======== Information supplied ========

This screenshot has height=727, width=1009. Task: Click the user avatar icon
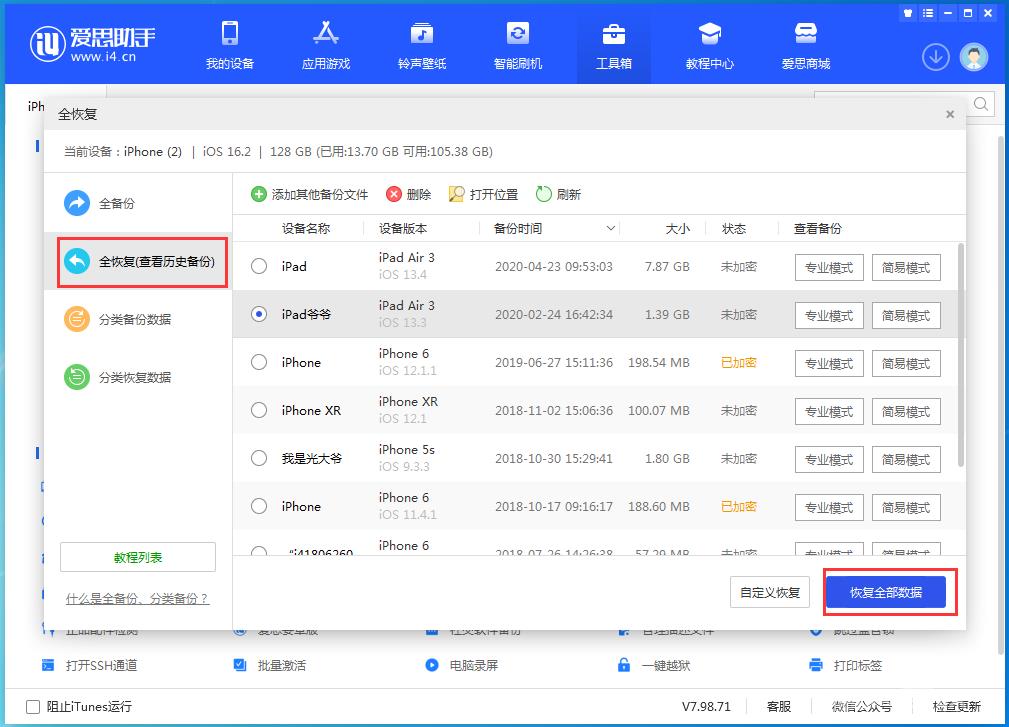(x=972, y=57)
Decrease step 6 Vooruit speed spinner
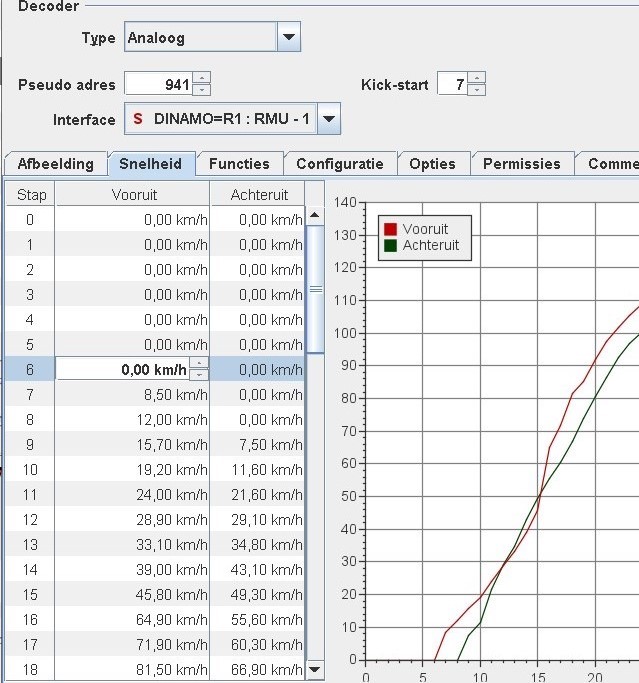Viewport: 639px width, 683px height. [x=199, y=375]
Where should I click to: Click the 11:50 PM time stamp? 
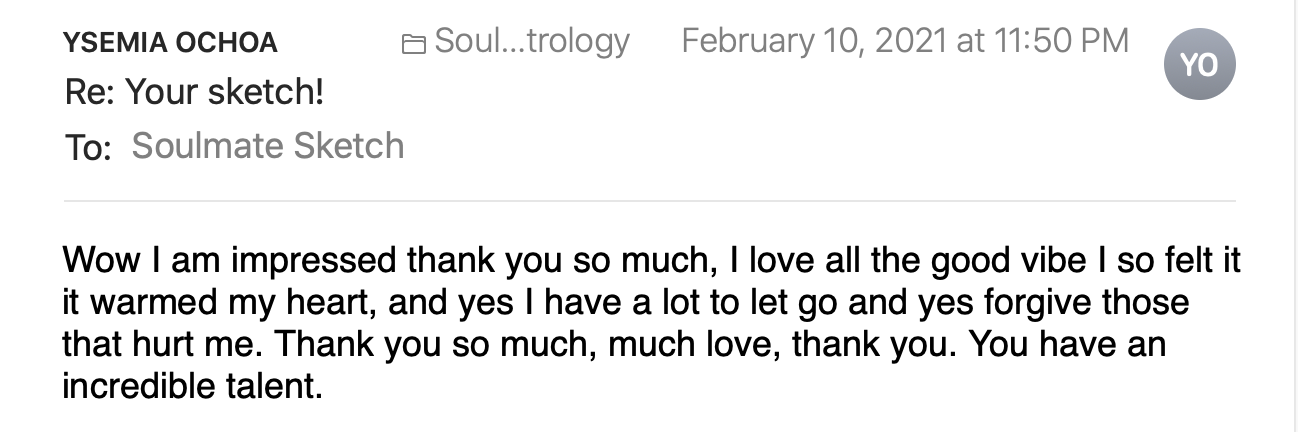tap(1061, 42)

========

▶ Task requirements: Rewrite all of the material above, requests included, and offset every number in the answers by 19, both the coordinates and the viewport sizes. Leave the pictures out.

▶ Answer for this exercise:
This screenshot has height=727, width=1009. Task: Click the user avatar icon
(x=991, y=76)
Decrease step 6 Vooruit speed spinner
Viewport: 658px width, 702px height. [x=218, y=394]
Where should I click to: Click the 11:50 PM time stamp? 
tap(1080, 61)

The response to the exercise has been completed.